§ **EXCERTO SELECIONADO**
· · · ·

Esta semana está a ser marcada pela realização de dois eventos internacionais "que vão mudar a nossa vida nos próximos anos", a Web Summit e a COP26.
Talvez por isso, em alguns paineis da Web Summit 2021 o mundo da tecnologia fez questão de olhar para o lado e perceber quem está de fora da digitalização, a nova face da desigualdade.
Num painel onde participou a secretária de Estado da Justiça, Anabela Pedroso, falou-se do fosso digital que já existia entre os hemisférios, mas "tornou-se mais evidente durante a pandemia".
"Nos países mais pobres apenas 25% das pessoas têm algum tipo de acesso à Internet", começou por salientar Robert Opp, do Programa das Nações Unidas para o Desenvolvimento. E por que razão isto se tornou mais importante nesta altura? "Essas pessoas não tiveram forma de consultar informação online sobre a covid-19". "Se não tens Internet, não consegues aceder a serviços governamentais, efetuar operações bancárias em casa, manter o distanciamento digital... É um desafio para o seu sustento", acrescentou.

· · · ·

§ **DADOS REGISTADOS**
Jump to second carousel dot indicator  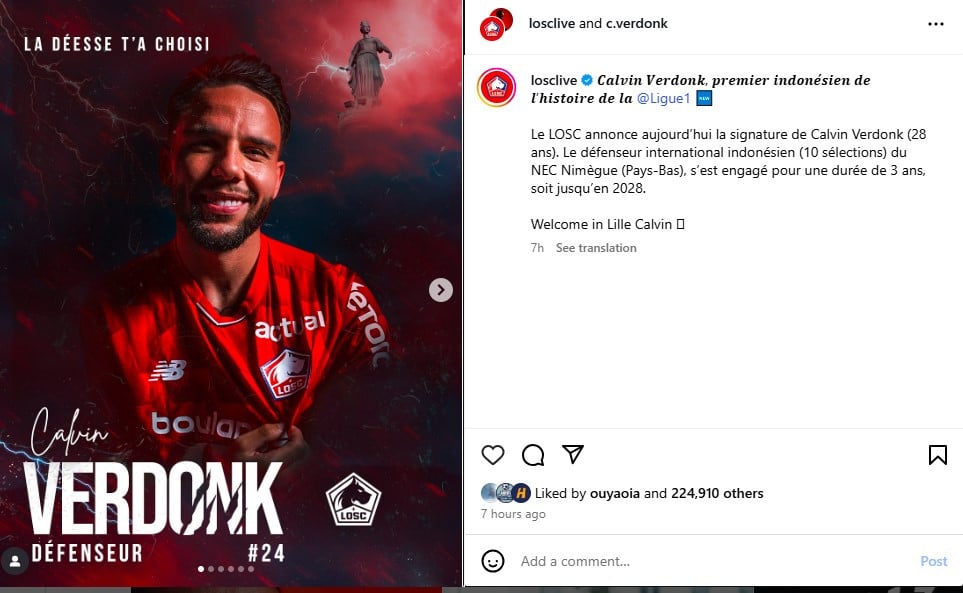point(211,569)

· · · ·

§ **APLIQUE O QUE LEU**
**1)** Traduza para inglês a seguinte frase do excerto sobre a Web Summit: "Talvez por isso, em alguns paineis da Web Summit 2021 o mundo da tecnologia fez questão de olhar para o lado e perceber quem está de fora da digitalização, a nova face da desigualdade."
**2)** Segundo o excerto sobre a Web Summit, que percentagem das pessoas nos países mais pobres tem algum tipo de acesso à Internet?
Os dados constituem material independente do excerto.

§ **LISTA DE SOLUÇÕES**
**1)** Perhaps for that reason, in some panels at Web Summit 2021, the world of technology made a point of looking to the side and understanding who is left out of digitalization, the new face of inequality.

**2)** Apenas 25%.